Chiesa di Santo Stefano dei Cavalieri a Pisa.

In quei tempi il Mediterraneo non era sicuro a causa delle scorrerie ottomane: l’ordine fu chiamato a combattere la pirateria islamica e a liberare i cristiani dalla schiavitù ottomana. Fu creato un avamposto insulare fortificato all’Isola d’Elba per impedire assalti ottomani alle coste italiane. E proprio Portoferraio, sull’Elba, fu la prima sede dell’Ordine, che successivamente fu trasferita, in modo definitivo, a Pisa.

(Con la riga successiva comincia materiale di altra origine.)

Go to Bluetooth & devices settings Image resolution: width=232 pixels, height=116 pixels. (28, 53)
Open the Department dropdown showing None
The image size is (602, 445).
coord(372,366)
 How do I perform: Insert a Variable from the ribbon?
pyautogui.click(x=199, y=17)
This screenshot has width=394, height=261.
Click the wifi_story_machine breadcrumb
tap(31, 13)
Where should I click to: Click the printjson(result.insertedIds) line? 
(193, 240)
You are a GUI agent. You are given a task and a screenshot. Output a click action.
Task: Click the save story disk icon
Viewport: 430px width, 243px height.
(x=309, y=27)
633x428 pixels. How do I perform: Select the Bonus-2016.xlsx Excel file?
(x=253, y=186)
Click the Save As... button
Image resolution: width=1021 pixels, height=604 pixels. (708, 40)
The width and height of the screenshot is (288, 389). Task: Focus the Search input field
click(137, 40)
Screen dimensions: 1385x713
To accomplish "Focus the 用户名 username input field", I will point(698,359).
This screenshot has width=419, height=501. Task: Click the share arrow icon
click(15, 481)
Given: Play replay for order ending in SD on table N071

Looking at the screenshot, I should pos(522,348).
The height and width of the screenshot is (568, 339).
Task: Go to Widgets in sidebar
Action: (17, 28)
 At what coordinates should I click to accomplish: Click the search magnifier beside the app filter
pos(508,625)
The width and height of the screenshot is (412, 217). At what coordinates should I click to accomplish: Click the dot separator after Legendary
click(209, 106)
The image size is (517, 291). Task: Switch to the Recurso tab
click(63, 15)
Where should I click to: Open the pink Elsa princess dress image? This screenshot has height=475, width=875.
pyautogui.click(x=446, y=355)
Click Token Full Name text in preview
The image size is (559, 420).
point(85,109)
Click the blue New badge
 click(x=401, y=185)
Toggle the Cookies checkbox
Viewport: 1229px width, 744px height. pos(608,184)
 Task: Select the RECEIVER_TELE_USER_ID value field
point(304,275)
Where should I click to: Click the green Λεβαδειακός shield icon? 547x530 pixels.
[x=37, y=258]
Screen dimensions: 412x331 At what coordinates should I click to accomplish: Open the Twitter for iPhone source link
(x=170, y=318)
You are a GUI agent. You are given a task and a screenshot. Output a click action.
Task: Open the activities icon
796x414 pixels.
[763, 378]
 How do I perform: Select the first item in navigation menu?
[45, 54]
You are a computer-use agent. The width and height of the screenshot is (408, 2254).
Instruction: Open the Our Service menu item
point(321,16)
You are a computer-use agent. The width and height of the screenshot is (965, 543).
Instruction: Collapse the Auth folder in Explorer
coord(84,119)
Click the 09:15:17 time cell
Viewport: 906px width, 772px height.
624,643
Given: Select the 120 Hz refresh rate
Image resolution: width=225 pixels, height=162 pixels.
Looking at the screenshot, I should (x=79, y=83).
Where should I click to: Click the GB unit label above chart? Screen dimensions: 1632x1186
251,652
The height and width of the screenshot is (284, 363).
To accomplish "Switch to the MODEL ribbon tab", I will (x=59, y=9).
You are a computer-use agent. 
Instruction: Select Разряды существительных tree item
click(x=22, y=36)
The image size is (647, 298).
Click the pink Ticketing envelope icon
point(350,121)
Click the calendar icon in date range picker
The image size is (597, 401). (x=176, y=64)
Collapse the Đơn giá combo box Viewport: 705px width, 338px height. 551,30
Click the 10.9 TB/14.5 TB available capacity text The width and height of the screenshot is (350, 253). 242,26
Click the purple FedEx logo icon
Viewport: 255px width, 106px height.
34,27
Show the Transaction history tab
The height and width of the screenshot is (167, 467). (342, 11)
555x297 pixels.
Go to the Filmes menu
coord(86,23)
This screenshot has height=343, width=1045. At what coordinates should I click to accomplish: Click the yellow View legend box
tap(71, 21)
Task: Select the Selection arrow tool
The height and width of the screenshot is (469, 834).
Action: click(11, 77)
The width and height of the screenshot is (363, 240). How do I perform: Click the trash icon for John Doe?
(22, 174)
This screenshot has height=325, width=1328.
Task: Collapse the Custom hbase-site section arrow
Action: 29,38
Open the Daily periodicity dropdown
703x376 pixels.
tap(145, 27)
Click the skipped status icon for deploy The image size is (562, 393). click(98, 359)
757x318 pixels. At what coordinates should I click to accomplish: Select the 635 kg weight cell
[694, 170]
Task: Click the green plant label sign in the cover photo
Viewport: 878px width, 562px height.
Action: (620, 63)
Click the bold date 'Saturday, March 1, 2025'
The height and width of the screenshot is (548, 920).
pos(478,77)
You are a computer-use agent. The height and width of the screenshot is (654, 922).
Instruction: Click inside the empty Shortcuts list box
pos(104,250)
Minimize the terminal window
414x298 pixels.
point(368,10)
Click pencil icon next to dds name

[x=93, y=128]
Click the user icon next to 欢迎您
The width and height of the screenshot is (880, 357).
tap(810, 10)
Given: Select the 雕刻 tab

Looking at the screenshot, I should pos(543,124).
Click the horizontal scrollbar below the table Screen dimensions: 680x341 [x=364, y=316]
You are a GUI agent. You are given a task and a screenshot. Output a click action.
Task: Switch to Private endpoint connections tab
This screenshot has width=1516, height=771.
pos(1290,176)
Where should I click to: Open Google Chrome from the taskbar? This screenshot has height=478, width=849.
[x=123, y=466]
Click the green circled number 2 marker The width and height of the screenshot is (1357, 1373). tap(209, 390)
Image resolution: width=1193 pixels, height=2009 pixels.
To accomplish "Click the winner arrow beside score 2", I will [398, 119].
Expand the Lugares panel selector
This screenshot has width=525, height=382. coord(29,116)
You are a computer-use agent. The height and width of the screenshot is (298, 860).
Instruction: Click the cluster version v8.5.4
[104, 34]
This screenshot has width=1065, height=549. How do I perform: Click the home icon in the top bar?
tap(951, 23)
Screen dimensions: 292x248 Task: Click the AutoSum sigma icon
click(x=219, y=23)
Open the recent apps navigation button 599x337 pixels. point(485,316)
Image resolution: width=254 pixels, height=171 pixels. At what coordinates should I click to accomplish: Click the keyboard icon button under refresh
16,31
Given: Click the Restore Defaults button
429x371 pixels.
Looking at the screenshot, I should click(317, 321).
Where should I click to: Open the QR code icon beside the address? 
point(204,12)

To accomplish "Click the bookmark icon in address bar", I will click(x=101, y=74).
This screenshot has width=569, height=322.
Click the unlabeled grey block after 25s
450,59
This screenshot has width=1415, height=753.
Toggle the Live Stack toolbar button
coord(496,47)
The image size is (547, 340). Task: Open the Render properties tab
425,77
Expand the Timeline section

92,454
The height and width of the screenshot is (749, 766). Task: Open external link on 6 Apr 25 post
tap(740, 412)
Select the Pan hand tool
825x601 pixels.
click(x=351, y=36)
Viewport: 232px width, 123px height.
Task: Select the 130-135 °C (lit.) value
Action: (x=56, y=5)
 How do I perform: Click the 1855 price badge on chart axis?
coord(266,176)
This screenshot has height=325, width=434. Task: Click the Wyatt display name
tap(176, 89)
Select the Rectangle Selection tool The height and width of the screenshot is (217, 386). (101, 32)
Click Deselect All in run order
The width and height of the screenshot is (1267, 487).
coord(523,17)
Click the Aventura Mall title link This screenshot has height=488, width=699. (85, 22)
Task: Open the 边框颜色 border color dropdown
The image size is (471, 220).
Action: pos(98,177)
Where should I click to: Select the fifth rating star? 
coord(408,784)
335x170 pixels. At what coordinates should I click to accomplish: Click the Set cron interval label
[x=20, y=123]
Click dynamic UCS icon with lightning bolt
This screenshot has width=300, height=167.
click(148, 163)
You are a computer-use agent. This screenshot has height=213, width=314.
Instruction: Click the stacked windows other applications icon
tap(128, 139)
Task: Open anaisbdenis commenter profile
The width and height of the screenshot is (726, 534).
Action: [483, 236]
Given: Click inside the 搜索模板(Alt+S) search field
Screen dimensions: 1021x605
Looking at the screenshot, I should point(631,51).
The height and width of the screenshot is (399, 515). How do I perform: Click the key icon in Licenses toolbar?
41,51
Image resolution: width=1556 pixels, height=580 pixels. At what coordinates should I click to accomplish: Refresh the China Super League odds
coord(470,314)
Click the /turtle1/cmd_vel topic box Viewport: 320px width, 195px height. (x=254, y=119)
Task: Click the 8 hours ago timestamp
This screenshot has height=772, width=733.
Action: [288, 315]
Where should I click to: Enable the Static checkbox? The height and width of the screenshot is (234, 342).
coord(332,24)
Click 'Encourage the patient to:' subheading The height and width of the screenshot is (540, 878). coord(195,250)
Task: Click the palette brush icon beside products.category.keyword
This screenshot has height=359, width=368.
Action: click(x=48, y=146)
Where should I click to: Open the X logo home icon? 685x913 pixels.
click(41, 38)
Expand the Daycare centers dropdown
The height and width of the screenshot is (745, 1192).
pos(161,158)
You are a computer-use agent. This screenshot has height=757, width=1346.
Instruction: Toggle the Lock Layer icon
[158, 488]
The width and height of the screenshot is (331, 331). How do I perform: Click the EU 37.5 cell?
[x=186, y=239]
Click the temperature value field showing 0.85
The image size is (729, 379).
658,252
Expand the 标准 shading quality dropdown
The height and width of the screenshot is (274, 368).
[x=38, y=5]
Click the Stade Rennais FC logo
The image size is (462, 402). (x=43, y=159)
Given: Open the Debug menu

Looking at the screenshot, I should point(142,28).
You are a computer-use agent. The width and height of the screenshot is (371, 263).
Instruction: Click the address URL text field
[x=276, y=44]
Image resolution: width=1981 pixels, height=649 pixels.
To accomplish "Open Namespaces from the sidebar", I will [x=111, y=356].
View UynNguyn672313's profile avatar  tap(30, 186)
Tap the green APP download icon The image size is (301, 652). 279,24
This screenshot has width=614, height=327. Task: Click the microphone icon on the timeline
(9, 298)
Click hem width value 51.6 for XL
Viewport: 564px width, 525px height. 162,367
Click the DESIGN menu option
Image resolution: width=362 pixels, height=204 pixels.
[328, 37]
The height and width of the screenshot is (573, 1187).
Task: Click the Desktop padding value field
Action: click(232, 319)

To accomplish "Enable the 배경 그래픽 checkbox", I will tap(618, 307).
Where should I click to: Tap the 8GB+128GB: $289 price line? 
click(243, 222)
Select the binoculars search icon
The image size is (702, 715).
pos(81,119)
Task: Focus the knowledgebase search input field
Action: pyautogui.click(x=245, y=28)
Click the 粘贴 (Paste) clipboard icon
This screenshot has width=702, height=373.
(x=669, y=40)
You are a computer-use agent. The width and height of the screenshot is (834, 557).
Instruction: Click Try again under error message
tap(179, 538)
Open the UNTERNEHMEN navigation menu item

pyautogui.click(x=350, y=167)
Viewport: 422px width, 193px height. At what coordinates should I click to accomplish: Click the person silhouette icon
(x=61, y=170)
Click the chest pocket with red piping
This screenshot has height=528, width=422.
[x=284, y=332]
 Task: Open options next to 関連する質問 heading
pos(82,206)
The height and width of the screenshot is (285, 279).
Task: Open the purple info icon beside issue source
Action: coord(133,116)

La famosa piazza dei Cavalieri prende il proprio nome da quest’ordine.

I Cavalieri di Santo Stefano già nel 1565 parteciparono a fianco della Spagna in difesa di Malta, ma sei anni più tardi presero parte con dodici galee ad una battaglia ancora più importante, la battaglia di Lepanto. Durante questo epico scontro la galera “sultana” fu abbordata dalle galee toscane Capitana e Grifona e in quell’occasione i cavalieri si impossessarono dello stendardo generale della nave e delle altre bandiere. Oggi il vessillo e le bandiere ottomane che sono il simbolo di questa storica battaglia, che salvò l’Europa dall’invasione dei Turchi: si possono vedere a Pisa, nella chiesa di Santo Stefano dei Cavalieri, come ho già ricordato.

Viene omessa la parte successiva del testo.